Although the firm did not comment on possible acquisition negotiations with AMD, it did offer better-than-expected guidance for the current period.
Automotive and Datacenter Sales on the Rise
In the September quarter, Xilinx made $767 million with earnings per share (EPS) of $0.79. That meant the company’s sales contracted by 8 percent while its profit shrunk by 11 percent year-over-year. But its FQ2 financial results represented sequential income growth of 5 percent and a 108 percent rise in EPS.
The chipmaker’s intake also topped Wall Street estimates of $756.7 million in sales and EPS of $0.72.
Xilinx’s quarterly regulatory filings revealed its automotive revenue improved 36 percent sequentially while its datacenter income jumped 30 percent annually. The firm’s core business segment – which produces aerospace and defense; industrial; telecommunications, media & entertainment offerings – expanded by 11 percent year-over-year.
The manufacturer listed its T1 Telco Accelerator Card, a 5G networking component, as an FQ2 highlight. As fifth-generation mobile data networks have gone live in several key regions this year, the new product likely sold well.
A Bright Future Ahead – With or Without AMD
For the holiday quarter, Xilinx anticipates bringing in between $750 million to $800 million. If the corporation hits the midpoint of its guidance, it will earn 7.19 percent more than it did in FQ3 2019. The company will record its first growth in five quarters if it meets its forecast’s low end.

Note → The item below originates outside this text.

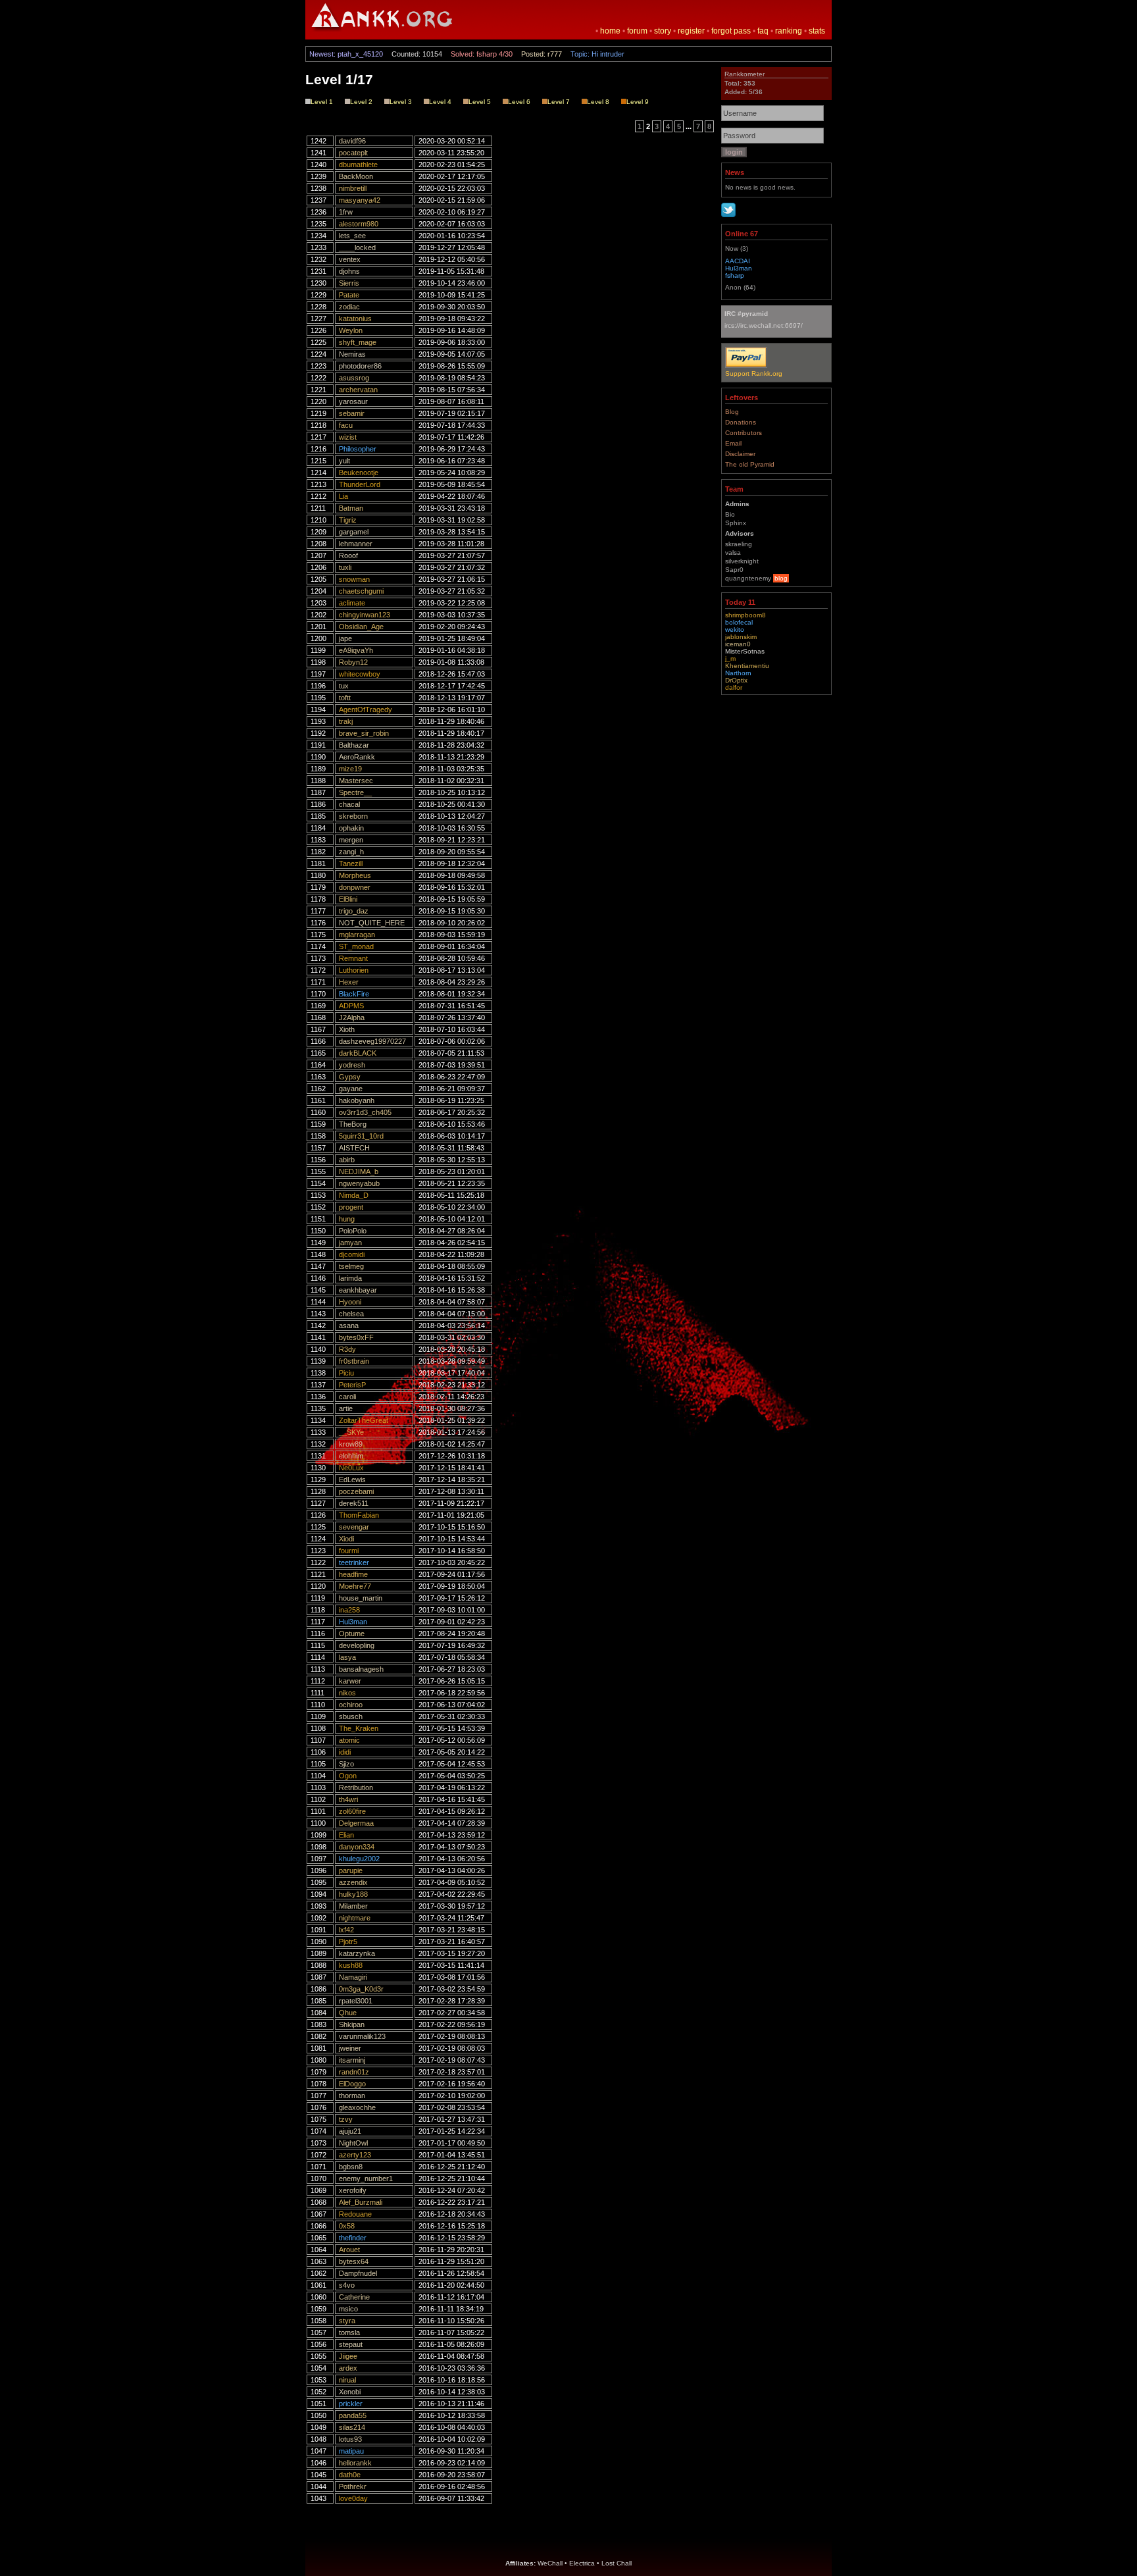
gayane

Wall Street has pegged its current period income $774.2, so the company could upend analyst expectations.
Right now, Xilinx seems capable of delivering back to back earnings surprises. The mounting popularity of 5G-enabled smartphones should drive sales of its networking components for years to come. The firm also had design wins with Subaru and Continental in FQ2 and announced partnerships with Avnet and Samsung earlier in the year. Those collaborations should provide the chipmaker with new revenue streams going forward.
Although Xilinx has hearty near and long-term prospects, it is also reportedly considering a takeover offer.
Earlier this month, the Wall Street Journal reported AMD is interested in buying its fellow chipmaker for around $30 billion. Such a deal would give the firm’s stakeholders a significant return on their investments. But its leaders could believe operating as an independent corporation is a better idea since the corporation has real growth potential.
Nevertheless, Xilinx looks to have a bright future ahead as a subsidiary or standalone enterprise.